▶ _REQUIRED WORK_: Find the line containing "Screen dimensions: 1587x895" in the entries; transcribe it and all remaining lines through the end, exactly as they appear, but not the pictures.

[RECORDS TO PROCESS]

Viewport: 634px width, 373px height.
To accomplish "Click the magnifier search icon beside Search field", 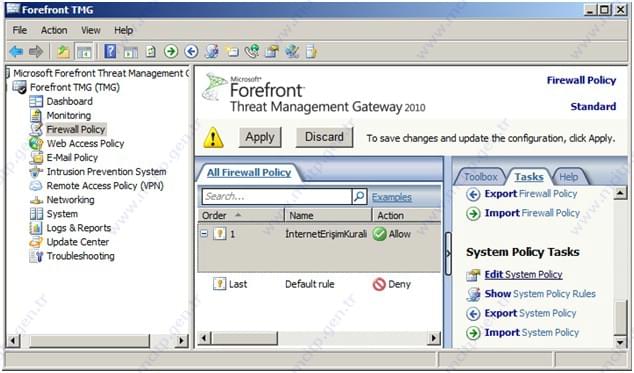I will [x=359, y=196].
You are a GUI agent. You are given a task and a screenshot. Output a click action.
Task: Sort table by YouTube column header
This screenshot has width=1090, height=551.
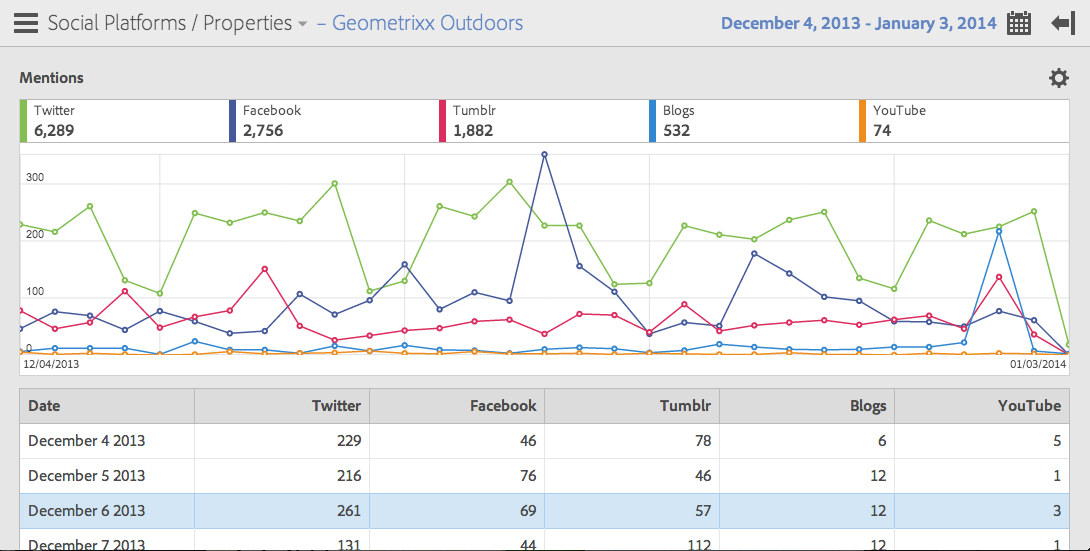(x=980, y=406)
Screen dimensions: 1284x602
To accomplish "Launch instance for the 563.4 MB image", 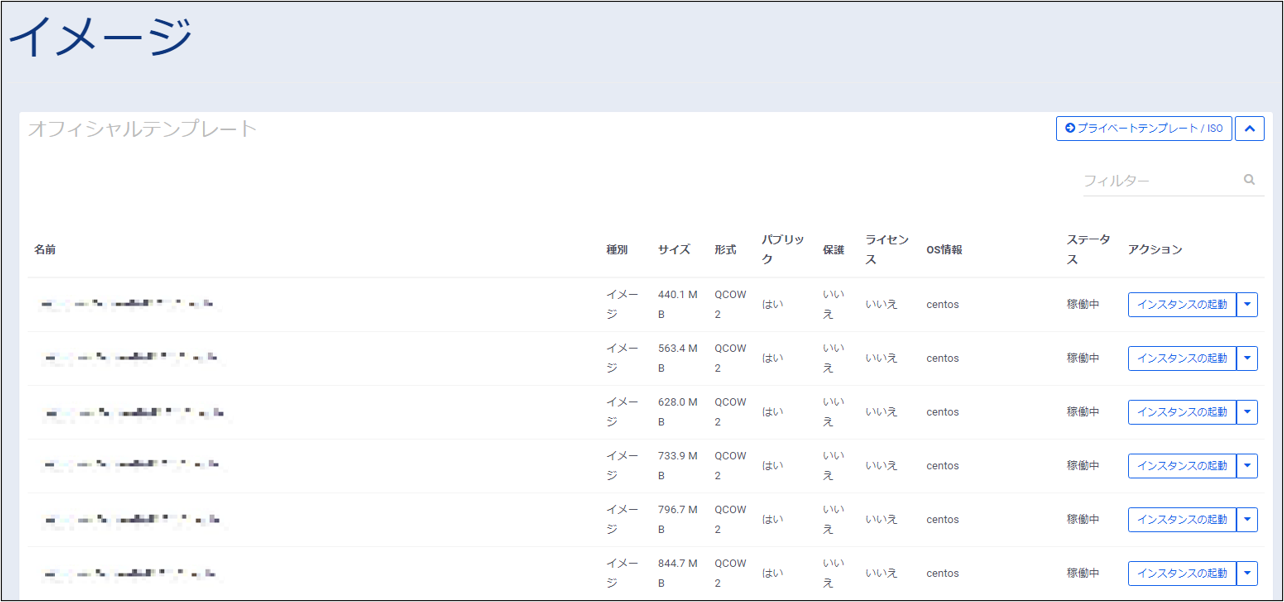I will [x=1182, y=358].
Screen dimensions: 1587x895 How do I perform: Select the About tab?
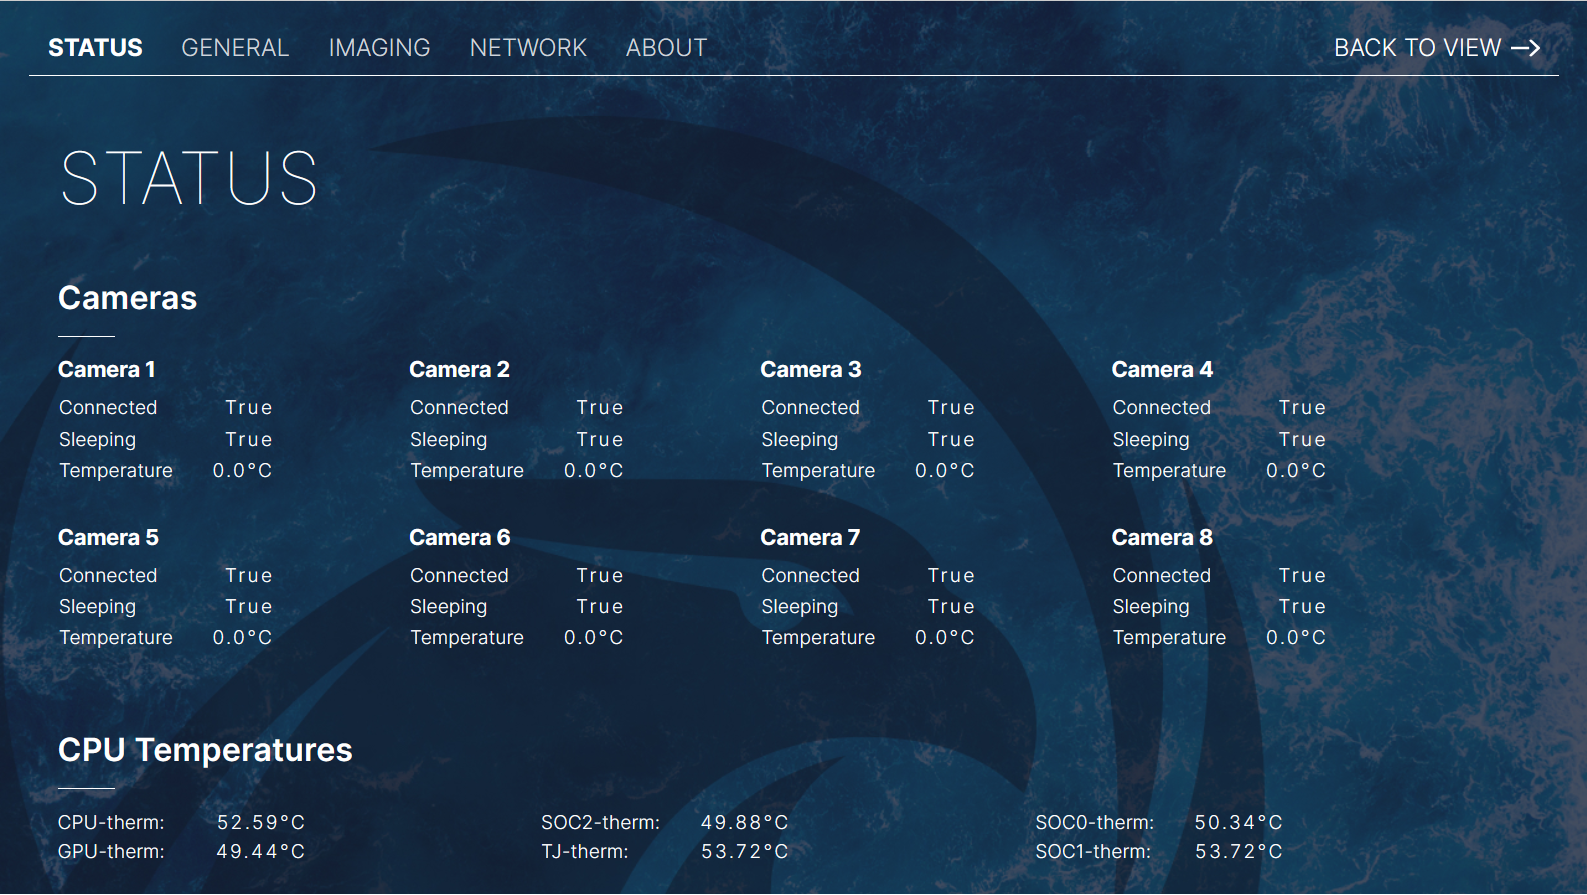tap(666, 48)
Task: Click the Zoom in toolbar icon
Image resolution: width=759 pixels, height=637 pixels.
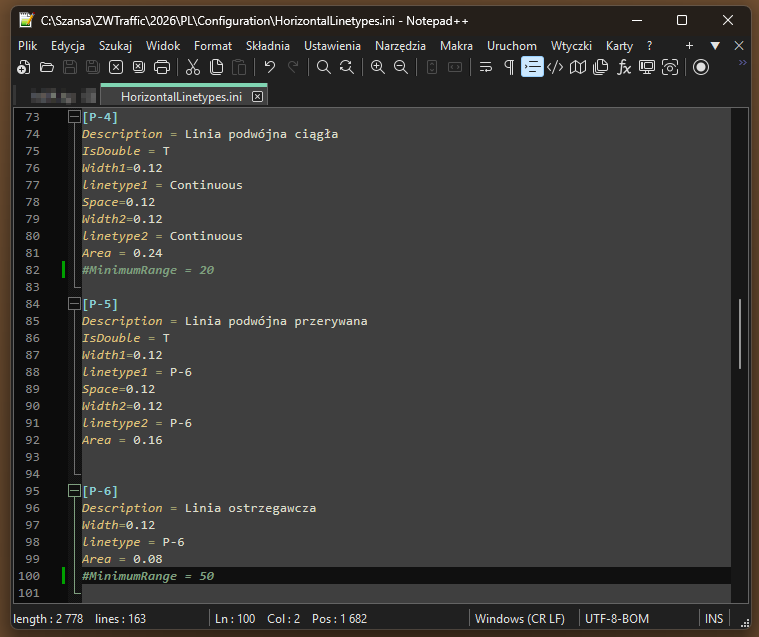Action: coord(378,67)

[/RECORDS TO PROCESS]

▶ _ANSWER_:
Screen dimensions: 1587x895 How do I perform: Select the About tab?
tap(666, 48)
Task: Click the Zoom in toolbar icon
Image resolution: width=759 pixels, height=637 pixels.
Action: coord(378,67)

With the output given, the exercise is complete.